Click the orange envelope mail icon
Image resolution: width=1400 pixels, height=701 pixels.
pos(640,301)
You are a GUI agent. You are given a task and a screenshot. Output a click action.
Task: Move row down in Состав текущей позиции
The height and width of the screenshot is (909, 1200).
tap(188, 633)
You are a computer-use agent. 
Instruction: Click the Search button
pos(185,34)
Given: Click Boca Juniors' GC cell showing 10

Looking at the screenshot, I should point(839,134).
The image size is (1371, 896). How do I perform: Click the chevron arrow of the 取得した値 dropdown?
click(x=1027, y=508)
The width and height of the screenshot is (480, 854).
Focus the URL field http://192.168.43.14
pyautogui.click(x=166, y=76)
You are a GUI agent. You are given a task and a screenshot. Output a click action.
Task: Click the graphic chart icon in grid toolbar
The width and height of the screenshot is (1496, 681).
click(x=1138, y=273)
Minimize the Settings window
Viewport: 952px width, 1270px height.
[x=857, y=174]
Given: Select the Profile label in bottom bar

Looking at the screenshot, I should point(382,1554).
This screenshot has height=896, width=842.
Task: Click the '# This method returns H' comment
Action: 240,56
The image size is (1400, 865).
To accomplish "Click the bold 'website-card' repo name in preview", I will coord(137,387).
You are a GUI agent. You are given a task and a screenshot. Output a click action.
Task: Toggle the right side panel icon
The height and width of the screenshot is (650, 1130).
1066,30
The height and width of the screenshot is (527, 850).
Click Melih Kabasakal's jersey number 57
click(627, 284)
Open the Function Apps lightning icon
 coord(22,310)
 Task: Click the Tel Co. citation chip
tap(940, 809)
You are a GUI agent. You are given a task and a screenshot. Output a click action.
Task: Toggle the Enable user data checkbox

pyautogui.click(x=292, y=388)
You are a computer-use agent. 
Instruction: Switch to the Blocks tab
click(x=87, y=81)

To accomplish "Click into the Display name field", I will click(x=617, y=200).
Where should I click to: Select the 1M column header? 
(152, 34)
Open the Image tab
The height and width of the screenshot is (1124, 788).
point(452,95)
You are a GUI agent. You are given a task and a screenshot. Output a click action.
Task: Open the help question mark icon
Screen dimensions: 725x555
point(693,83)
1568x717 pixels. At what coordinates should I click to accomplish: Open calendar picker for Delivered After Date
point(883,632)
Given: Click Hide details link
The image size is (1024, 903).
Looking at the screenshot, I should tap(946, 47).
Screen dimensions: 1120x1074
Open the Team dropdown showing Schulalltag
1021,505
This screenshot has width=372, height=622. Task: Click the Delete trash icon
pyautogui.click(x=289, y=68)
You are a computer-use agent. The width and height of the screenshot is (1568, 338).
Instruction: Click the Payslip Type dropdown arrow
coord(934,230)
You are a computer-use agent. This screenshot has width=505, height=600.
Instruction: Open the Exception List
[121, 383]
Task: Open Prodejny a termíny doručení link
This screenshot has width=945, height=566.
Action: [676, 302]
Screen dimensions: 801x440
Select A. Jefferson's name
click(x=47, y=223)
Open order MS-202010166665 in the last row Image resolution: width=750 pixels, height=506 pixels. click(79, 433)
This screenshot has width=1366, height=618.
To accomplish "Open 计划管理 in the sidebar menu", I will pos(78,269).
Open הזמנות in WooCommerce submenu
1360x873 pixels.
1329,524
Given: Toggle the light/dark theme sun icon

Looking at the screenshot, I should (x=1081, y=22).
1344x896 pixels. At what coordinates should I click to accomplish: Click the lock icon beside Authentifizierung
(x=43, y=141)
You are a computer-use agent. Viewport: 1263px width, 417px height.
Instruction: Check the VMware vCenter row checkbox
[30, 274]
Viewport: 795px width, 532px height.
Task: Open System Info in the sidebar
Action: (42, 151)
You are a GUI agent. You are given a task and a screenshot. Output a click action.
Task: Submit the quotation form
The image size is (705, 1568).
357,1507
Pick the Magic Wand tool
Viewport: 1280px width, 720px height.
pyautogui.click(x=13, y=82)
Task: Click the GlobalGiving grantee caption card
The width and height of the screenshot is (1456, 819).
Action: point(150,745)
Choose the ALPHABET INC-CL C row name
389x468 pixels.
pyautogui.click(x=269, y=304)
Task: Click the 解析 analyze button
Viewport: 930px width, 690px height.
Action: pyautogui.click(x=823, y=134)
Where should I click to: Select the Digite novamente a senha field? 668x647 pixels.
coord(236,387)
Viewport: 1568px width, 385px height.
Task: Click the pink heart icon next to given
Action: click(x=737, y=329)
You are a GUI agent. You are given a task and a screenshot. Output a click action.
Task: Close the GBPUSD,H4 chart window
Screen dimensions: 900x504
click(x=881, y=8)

### Task description
Produce an exact transcription of the lines from the one containing "Task: Submit the quotation form" through the end of the records, both included, and no other lines.

### Output for this task
Task: Submit the quotation form
The image size is (705, 1568).
357,1507
Pick the Magic Wand tool
Viewport: 1280px width, 720px height.
pyautogui.click(x=13, y=82)
Task: Click the GlobalGiving grantee caption card
The width and height of the screenshot is (1456, 819).
Action: point(150,745)
Choose the ALPHABET INC-CL C row name
389x468 pixels.
pyautogui.click(x=269, y=304)
Task: Click the 解析 analyze button
Viewport: 930px width, 690px height.
Action: pyautogui.click(x=823, y=134)
Where should I click to: Select the Digite novamente a senha field? 668x647 pixels.
coord(236,387)
Viewport: 1568px width, 385px height.
Task: Click the pink heart icon next to given
Action: click(x=737, y=329)
You are a GUI agent. You are given a task and a screenshot. Output a click action.
Task: Close the GBPUSD,H4 chart window
Screen dimensions: 900x504
click(x=881, y=8)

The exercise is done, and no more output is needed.